As part of this discussion, we talked about:
  • "Merge fast" can lead to technical debt that is difficult to get out of later (can't just revert when other changes depend on it)
  • Discussion of branch strategy: what is the best fit for FreeCAD? Right now we have working master, branches for releases. Could go to a dev branch, more stable master, tags for releases. Or "Git Flow" workflow, with feature branches feeding dev branch feeding stable master.
Specifically, in the current C4-like scheme, it is stated that there should be only 1 branch (Master) with very liberal merging process.

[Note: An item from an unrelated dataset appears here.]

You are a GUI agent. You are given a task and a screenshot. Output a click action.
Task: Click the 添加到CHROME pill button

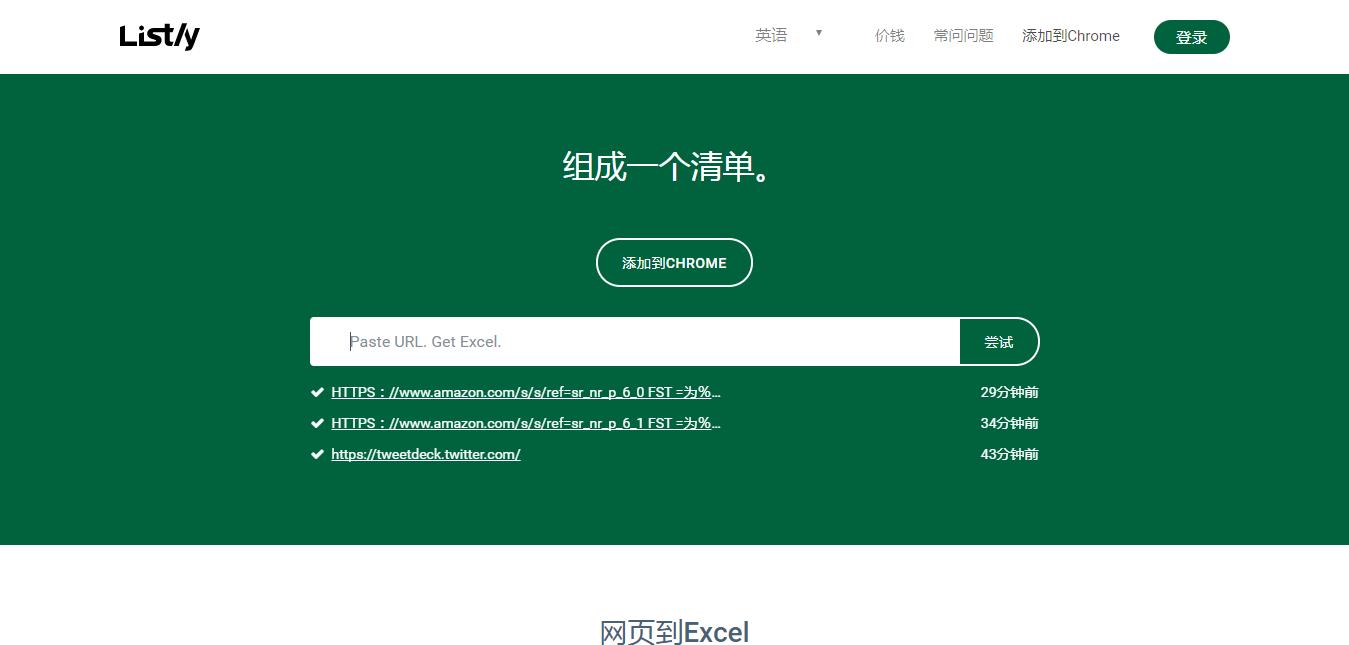click(674, 262)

It has been said – don't remember who – that this had been used by another project, which presented very good initial results, but later brought huge problems because of the amount of bad code burden. Some people then argued that bad code can be removed, but once it's in "Master" it's, in reality, very hard to remove and the code tends to grow and grow.

To overcome this, I proposed to have a "development" branch, where code could be added quite freely, and improved in place, and even removed if too wrong. Some argued that the current FreeCAD "Master" branch is in effect the development branch, and functionally that's true, but psychologically it's not. If something is in Master, people will expect it to be there, while if it's only in a development branch people intuitively understand that it's not to be used for production. It has been argued that if we have too many feature branches then re-basing them will be a daunting task.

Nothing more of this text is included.